Lines before the one containing "Các bài giảng Phổ thông ( Phần 5) (246, 1624)" are excluded; print that line and every line after it through the end of the material below, exactly.
Content starts
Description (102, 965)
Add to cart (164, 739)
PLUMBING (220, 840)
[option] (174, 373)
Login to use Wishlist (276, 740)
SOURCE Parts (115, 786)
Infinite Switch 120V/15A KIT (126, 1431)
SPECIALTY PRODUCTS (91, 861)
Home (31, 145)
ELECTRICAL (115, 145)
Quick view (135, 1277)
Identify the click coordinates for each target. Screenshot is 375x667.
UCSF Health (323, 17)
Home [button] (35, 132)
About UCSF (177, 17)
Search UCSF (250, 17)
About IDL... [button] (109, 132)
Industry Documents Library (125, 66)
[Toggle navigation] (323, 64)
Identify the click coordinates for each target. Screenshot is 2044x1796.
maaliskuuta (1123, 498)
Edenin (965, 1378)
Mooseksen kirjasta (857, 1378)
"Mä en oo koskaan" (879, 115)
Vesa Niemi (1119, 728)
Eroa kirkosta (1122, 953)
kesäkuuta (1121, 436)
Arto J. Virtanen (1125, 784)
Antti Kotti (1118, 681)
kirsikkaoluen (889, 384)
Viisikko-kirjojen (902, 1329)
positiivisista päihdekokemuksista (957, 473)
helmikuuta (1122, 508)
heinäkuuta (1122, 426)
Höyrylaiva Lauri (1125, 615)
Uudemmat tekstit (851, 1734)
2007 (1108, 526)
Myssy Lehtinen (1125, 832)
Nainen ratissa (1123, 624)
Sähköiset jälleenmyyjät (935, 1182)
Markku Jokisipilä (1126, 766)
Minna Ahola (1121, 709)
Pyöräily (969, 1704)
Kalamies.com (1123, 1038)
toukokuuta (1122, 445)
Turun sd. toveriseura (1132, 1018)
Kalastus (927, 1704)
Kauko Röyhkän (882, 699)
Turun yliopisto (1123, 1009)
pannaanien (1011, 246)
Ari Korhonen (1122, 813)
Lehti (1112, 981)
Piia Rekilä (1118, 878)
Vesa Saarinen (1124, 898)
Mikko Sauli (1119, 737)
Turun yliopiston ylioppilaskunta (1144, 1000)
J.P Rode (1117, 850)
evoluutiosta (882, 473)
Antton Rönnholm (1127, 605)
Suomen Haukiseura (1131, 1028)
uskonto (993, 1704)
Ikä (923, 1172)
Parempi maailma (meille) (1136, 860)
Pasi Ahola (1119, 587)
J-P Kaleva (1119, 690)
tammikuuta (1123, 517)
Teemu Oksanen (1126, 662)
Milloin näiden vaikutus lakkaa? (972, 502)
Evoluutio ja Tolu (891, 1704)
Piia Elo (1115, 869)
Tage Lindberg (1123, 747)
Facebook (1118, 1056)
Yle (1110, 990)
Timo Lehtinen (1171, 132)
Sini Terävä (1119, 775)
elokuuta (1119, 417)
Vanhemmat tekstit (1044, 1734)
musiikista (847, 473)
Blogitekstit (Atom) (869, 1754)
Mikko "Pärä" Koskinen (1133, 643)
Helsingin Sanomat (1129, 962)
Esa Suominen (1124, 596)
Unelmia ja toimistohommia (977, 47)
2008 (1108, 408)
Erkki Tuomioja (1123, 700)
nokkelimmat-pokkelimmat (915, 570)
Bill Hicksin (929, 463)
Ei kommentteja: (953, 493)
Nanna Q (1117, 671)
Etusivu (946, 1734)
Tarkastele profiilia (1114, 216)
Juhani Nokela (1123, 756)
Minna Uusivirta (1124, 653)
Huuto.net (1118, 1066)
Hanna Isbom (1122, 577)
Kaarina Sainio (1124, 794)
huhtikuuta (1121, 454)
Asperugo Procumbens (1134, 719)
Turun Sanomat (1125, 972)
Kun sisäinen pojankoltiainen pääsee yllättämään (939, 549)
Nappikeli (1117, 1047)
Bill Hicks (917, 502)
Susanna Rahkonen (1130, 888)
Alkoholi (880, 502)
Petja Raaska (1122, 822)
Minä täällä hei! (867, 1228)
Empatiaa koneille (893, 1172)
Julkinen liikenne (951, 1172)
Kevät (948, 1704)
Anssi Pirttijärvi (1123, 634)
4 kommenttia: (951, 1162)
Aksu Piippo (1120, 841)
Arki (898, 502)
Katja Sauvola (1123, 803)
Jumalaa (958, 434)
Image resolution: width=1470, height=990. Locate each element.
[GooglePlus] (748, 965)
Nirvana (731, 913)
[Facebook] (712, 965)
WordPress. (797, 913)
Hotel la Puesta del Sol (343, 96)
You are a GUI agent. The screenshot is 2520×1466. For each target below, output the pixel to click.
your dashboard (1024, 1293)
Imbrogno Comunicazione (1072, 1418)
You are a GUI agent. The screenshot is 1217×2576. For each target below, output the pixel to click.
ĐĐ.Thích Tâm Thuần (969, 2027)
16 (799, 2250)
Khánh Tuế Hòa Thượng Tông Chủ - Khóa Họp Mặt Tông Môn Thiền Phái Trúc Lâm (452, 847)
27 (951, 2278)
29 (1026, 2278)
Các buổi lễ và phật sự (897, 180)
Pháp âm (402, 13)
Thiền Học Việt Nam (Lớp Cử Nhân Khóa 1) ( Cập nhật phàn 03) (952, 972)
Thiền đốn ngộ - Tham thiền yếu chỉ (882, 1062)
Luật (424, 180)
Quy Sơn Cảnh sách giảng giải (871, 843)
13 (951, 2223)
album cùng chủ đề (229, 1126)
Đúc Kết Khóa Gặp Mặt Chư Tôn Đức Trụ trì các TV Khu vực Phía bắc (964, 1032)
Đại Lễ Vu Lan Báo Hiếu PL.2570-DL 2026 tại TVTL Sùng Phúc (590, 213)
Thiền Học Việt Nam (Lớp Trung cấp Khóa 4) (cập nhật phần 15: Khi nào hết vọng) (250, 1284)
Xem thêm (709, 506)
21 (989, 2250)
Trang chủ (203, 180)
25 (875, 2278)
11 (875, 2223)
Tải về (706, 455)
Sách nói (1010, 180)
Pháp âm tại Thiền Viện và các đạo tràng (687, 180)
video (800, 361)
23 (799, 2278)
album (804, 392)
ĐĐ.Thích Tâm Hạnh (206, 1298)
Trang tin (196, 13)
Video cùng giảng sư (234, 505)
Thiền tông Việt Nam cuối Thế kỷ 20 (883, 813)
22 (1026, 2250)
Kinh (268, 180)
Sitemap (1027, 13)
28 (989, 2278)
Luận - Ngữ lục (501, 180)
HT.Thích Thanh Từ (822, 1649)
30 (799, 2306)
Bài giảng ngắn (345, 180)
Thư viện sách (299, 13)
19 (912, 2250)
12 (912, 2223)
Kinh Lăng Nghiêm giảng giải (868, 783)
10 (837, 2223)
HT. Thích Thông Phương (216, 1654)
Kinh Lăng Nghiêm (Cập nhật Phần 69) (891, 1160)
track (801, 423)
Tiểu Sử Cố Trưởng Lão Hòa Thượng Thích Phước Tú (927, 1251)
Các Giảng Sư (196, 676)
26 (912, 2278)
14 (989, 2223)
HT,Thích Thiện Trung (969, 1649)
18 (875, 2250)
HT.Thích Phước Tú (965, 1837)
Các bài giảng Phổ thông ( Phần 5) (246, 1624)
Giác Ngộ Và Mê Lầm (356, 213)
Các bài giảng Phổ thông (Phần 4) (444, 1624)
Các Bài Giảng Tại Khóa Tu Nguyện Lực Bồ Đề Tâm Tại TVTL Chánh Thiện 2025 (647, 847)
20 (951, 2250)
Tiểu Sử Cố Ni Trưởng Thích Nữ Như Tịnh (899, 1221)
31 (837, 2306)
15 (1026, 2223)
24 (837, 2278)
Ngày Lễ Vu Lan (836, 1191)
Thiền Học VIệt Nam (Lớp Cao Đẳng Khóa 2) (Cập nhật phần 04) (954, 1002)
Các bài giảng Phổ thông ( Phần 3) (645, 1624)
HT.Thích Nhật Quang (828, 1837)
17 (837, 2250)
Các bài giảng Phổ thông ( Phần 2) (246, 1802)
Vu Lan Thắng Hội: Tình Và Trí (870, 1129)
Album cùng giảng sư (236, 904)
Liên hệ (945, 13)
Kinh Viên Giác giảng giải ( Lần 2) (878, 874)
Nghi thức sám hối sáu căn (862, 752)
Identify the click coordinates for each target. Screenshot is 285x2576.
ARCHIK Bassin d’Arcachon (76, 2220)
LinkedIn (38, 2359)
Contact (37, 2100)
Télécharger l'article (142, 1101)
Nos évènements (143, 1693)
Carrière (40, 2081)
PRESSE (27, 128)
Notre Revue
Content ends
Task response →
Các bài giảng Phổ thông ( Phần 5) (246, 1624)
Giác Ngộ Và Mê Lầm (356, 213)
Các bài giảng Phổ thông (Phần 4) (444, 1624)
Các Bài Giảng Tại Khóa Tu Nguyện Lực Bồ Đề Tâm Tại TVTL Chánh Thiện 2025 (647, 847)
20 (951, 2250)
Tiểu Sử Cố Ni Trưởng Thích Nữ Như Tịnh (899, 1221)
31 (837, 2306)
15 (1026, 2223)
24 (837, 2278)
Ngày Lễ Vu Lan (836, 1191)
Thiền Học VIệt Nam (Lớp Cao Đẳng Khóa 2) (Cập nhật phần 04) (954, 1002)
Các bài giảng Phổ thông ( Phần 3) (645, 1624)
HT.Thích Nhật Quang (828, 1837)
17 (837, 2250)
Các bài giảng Phổ thông ( Phần 2) (246, 1802)
Vu Lan Thắng Hội: Tình Và Trí (870, 1129)
Album cùng giảng sư (236, 904)
Liên hệ (945, 13)
Kinh Viên Giác giảng giải ( Lần 2) (878, 874)
Nghi thức sám hối sáu căn (862, 752)
Identify the click coordinates for each target. Screenshot is 285x2576.
ARCHIK Bassin d’Arcachon (76, 2220)
LinkedIn (38, 2359)
Contact (37, 2100)
Télécharger l'article (142, 1101)
Nos évènements (143, 1693)
Carrière (40, 2081)
PRESSE (27, 128)
Notre Revue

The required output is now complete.